• _THE PROBLEM_
From the entries that follow, report every line in which "agent" occurs.

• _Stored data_

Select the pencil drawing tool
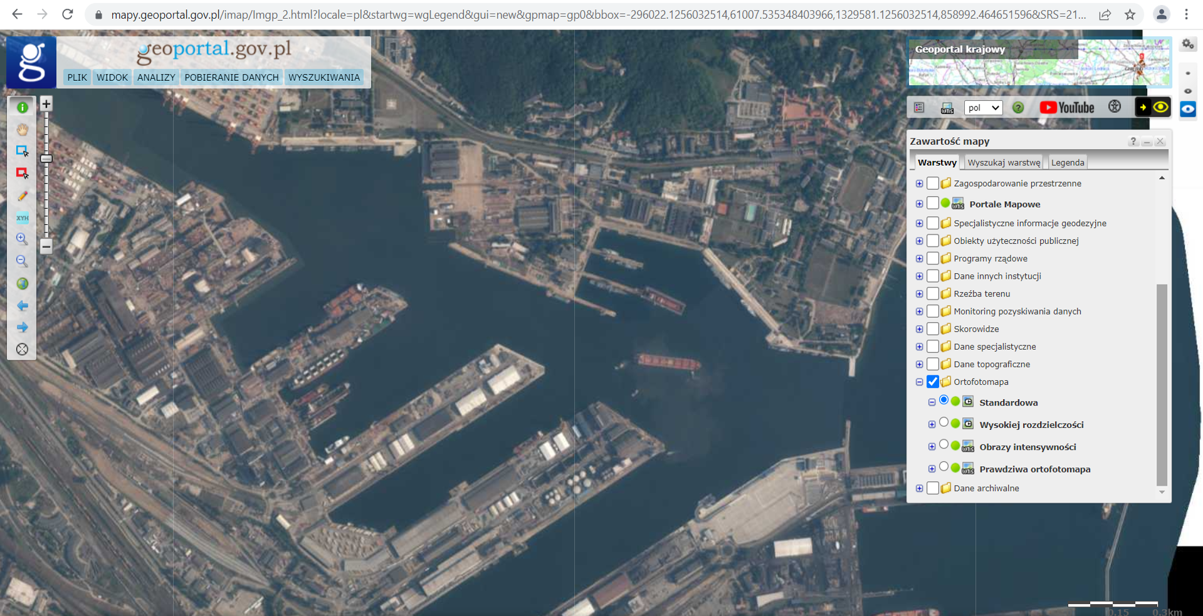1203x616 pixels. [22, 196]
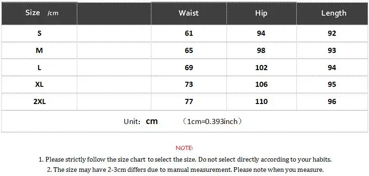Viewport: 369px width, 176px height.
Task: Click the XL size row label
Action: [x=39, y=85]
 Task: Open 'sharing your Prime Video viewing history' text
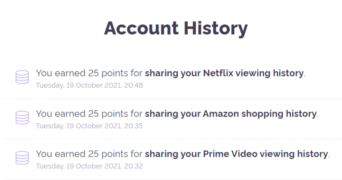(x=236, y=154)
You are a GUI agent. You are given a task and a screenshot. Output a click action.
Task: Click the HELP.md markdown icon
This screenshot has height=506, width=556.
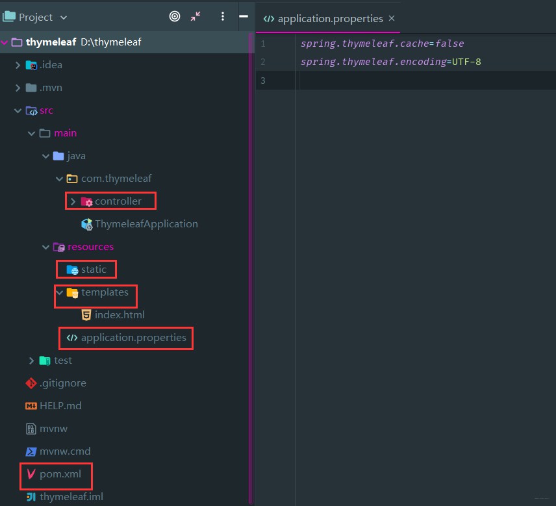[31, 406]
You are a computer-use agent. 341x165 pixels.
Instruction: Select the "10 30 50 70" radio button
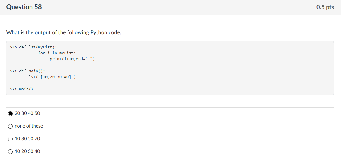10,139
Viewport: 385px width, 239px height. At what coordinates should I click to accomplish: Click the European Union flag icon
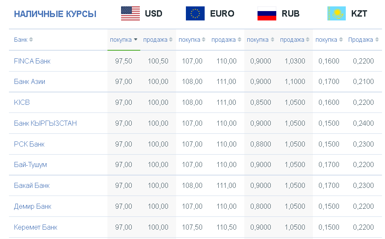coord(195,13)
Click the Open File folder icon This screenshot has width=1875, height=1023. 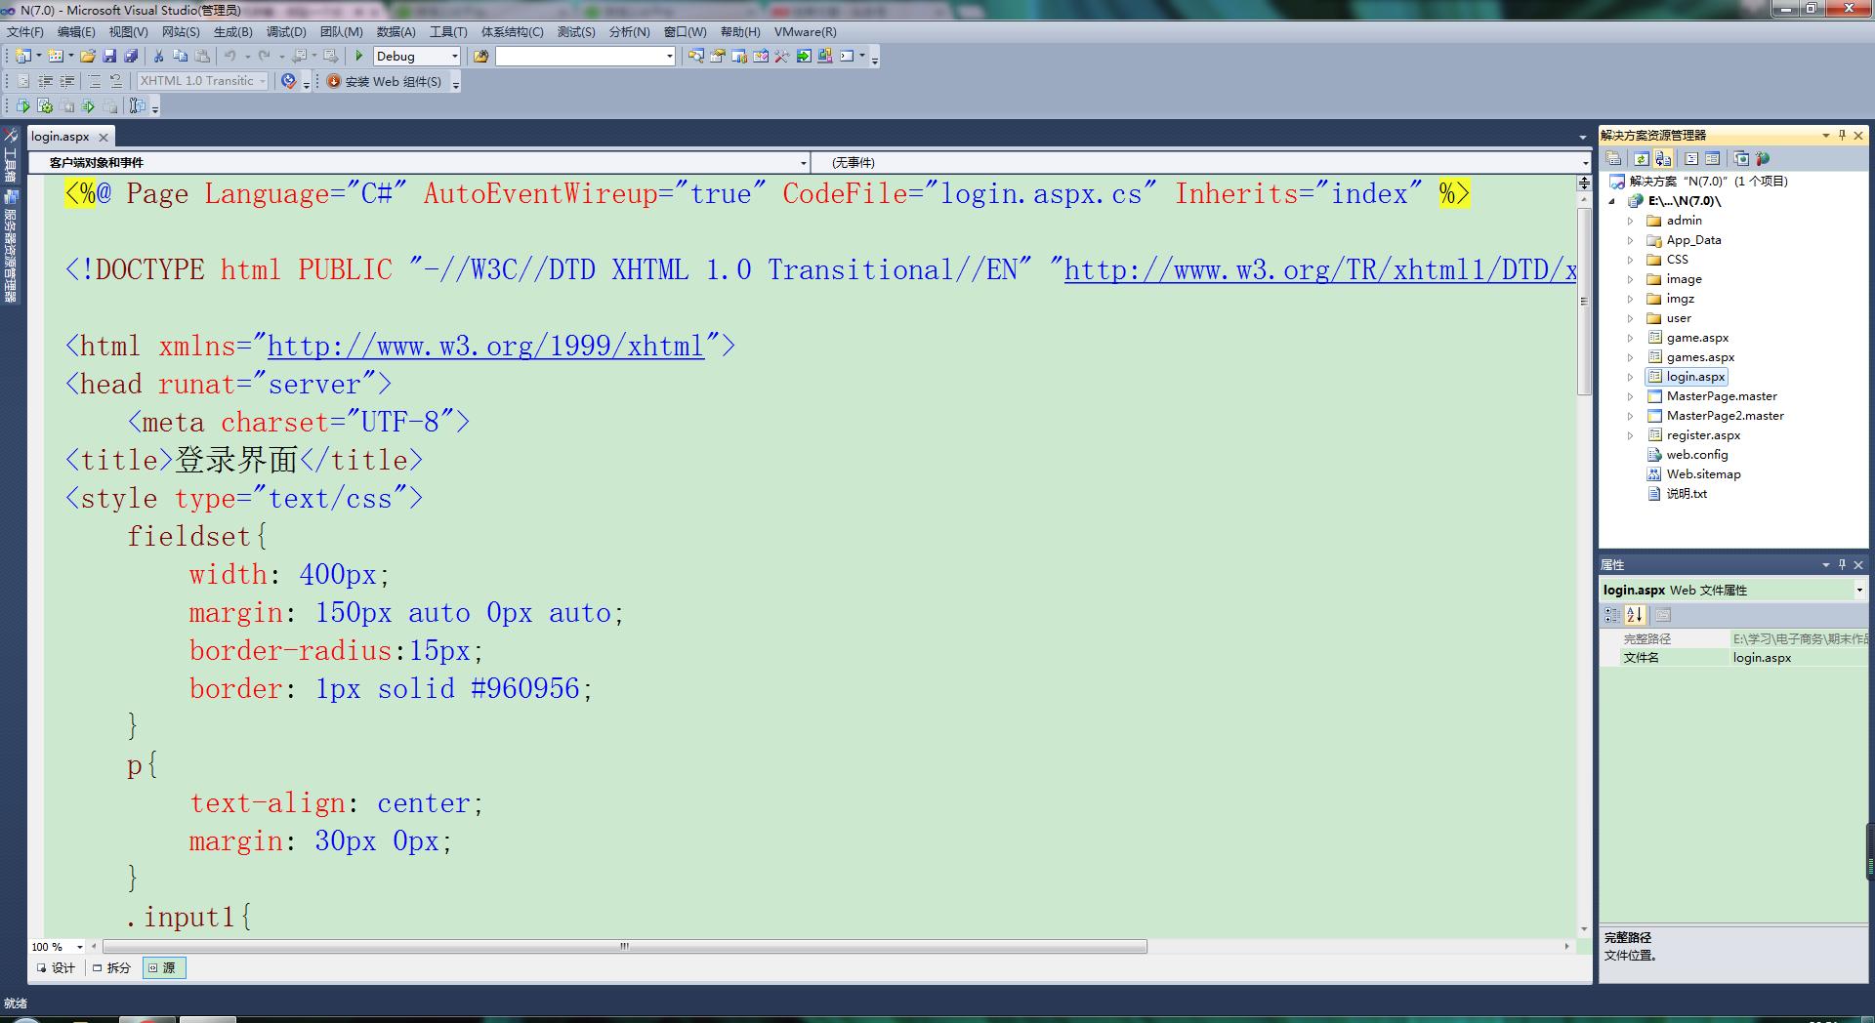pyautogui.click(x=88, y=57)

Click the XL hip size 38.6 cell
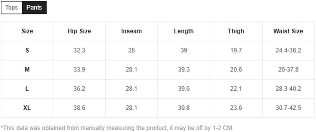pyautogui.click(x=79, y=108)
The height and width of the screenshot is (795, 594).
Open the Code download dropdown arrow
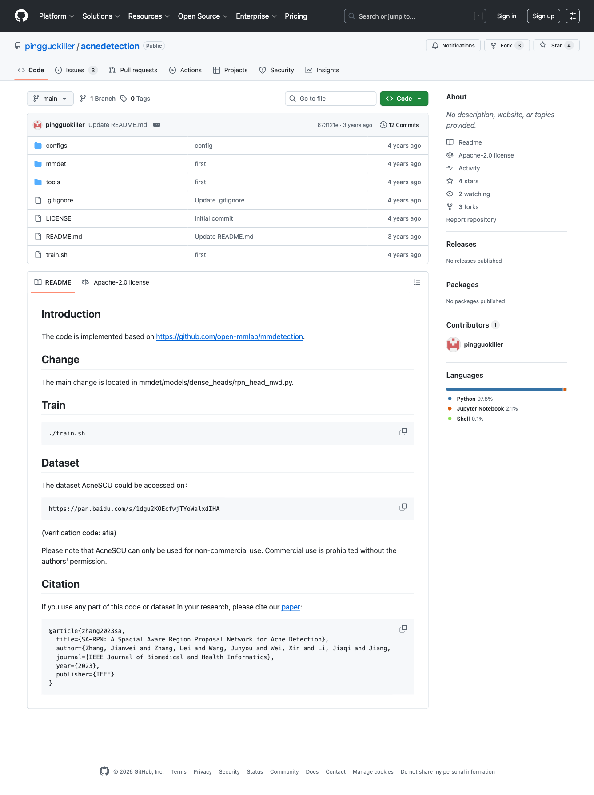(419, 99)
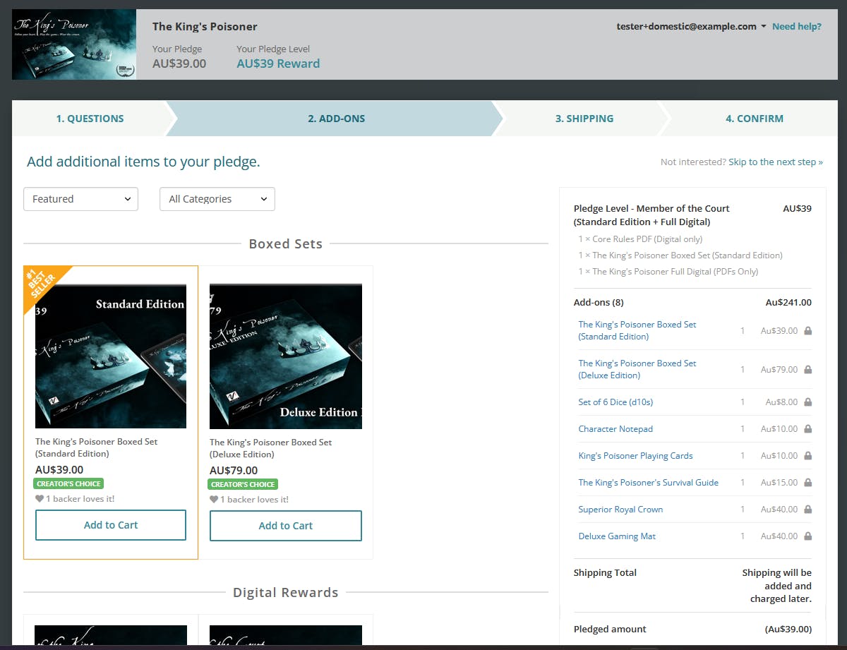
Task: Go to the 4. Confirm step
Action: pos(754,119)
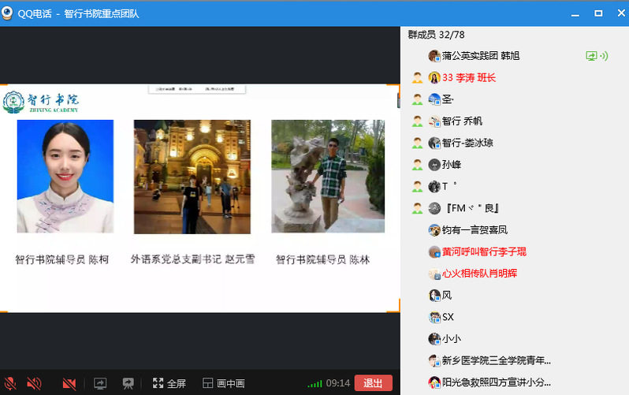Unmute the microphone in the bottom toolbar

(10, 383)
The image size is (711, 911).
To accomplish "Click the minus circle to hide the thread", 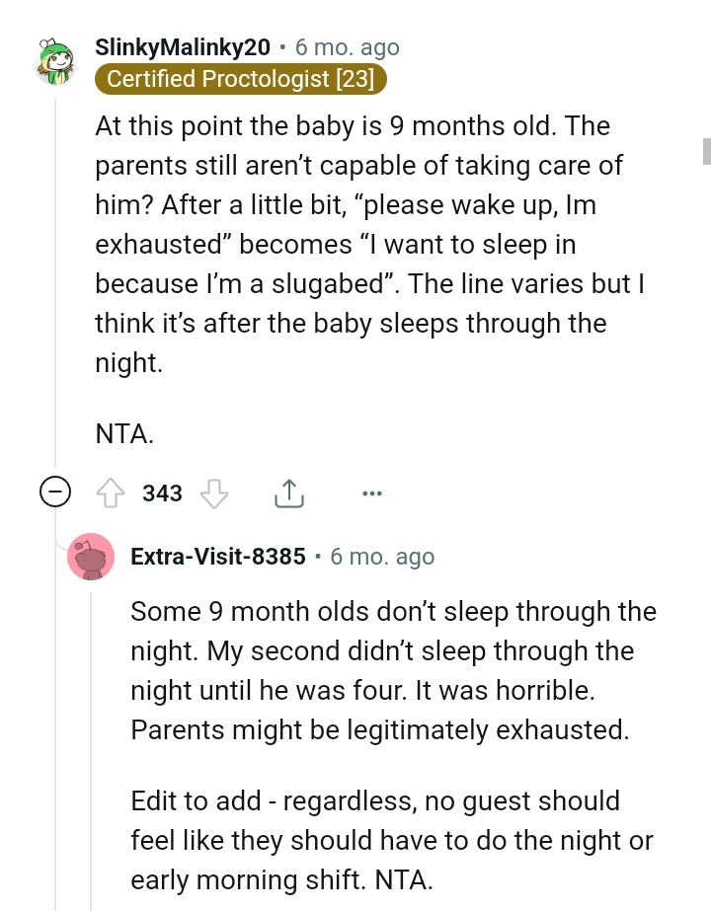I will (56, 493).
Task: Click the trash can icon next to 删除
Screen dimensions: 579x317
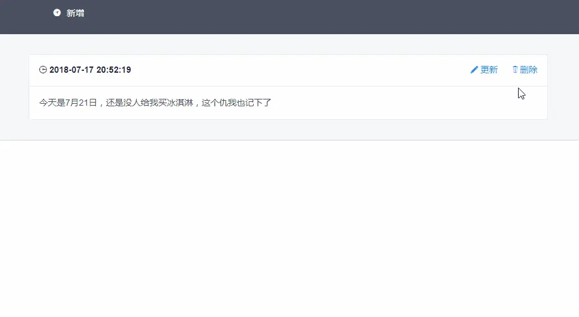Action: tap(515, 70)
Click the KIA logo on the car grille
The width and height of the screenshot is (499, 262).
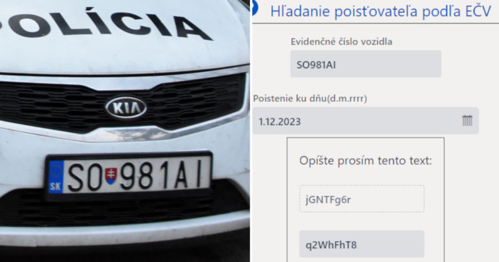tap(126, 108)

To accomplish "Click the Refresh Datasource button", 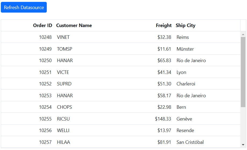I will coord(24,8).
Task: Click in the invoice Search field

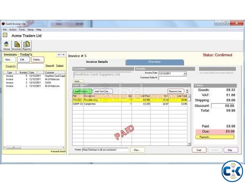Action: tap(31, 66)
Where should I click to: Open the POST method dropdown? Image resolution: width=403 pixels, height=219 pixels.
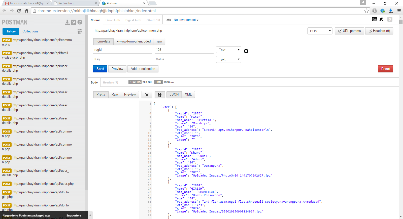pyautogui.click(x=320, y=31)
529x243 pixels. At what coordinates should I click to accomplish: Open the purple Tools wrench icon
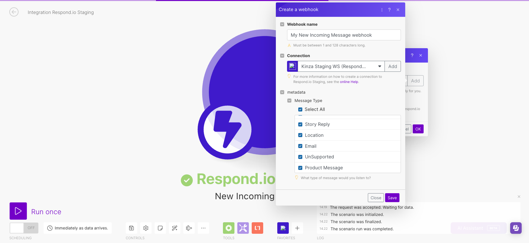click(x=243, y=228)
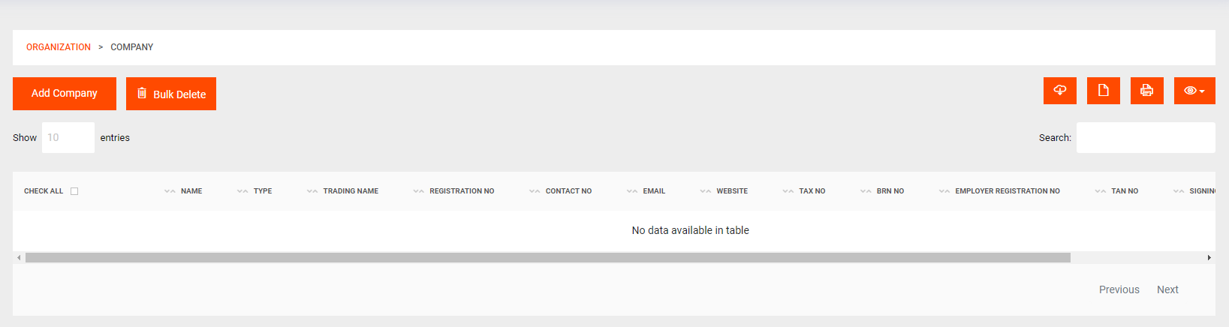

• _RESULT FOR THIS TASK_
You are a GUI agent. You are given a task and a screenshot. Output a click action.
You are a computer-use agent. 341x165 pixels.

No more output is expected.